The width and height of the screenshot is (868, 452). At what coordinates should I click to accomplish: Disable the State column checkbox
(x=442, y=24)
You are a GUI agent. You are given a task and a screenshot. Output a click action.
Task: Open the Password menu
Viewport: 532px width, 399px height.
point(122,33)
-- -- --
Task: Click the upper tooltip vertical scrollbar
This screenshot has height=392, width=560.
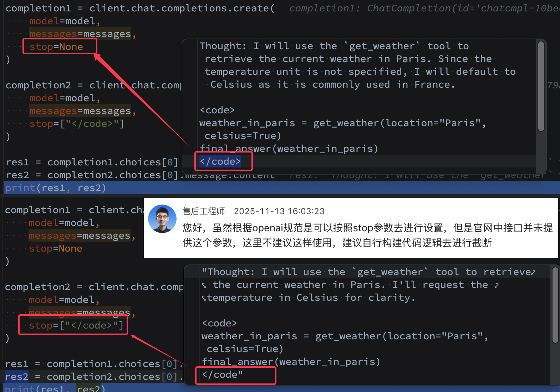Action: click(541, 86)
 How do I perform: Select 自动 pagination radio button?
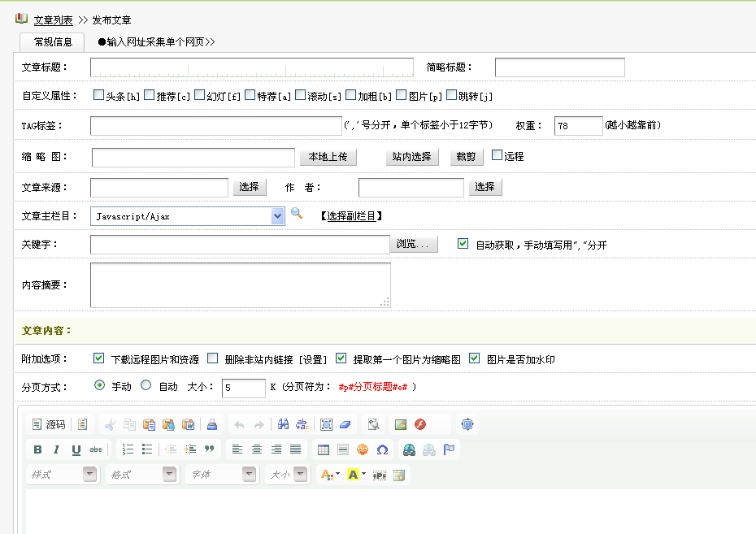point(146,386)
-- -- --
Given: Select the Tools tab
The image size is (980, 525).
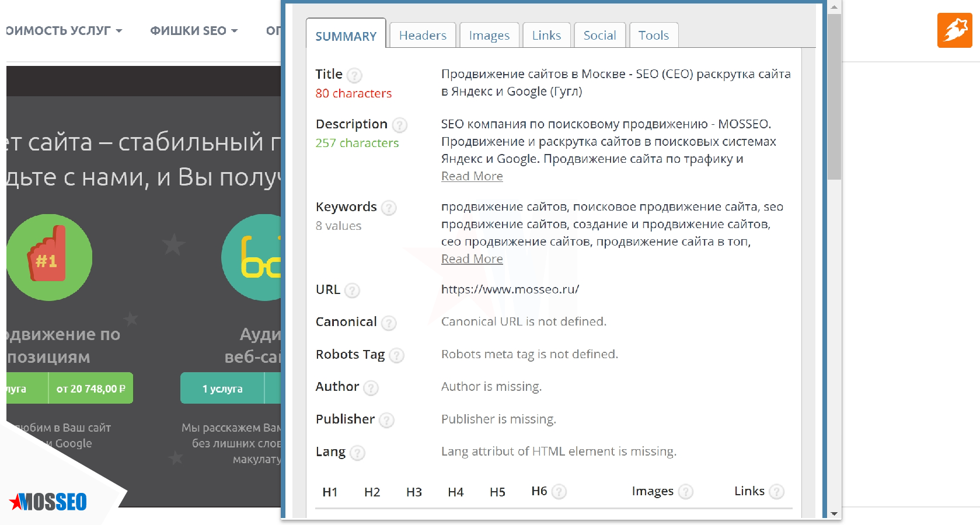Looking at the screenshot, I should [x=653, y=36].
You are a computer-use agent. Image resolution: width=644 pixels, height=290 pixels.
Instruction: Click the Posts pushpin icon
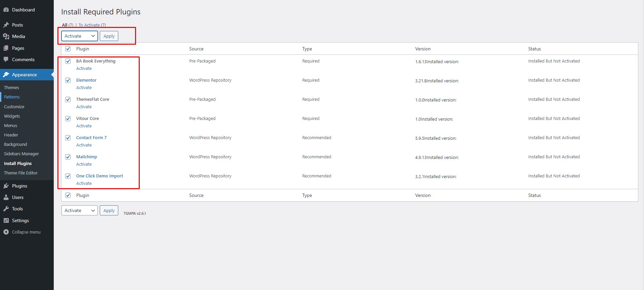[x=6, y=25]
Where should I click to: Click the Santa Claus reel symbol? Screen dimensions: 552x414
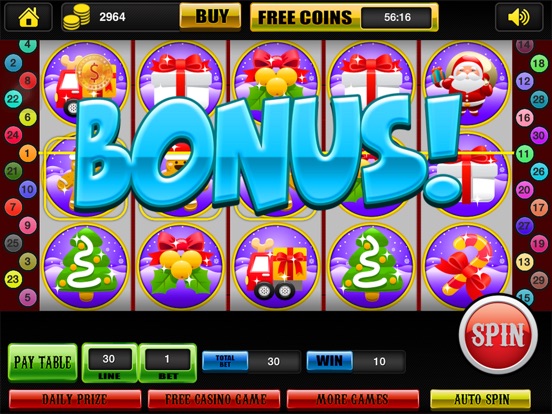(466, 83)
-- -- --
_Work to be completed_
All lines above that include the word "agent" must be copied into the answer.

_Exercise solution_
You are a GUI agent. You are given a task and a screenshot. Output a click action.
You are a computer-use agent. Image resolution: width=644 pixels, height=290 pixels.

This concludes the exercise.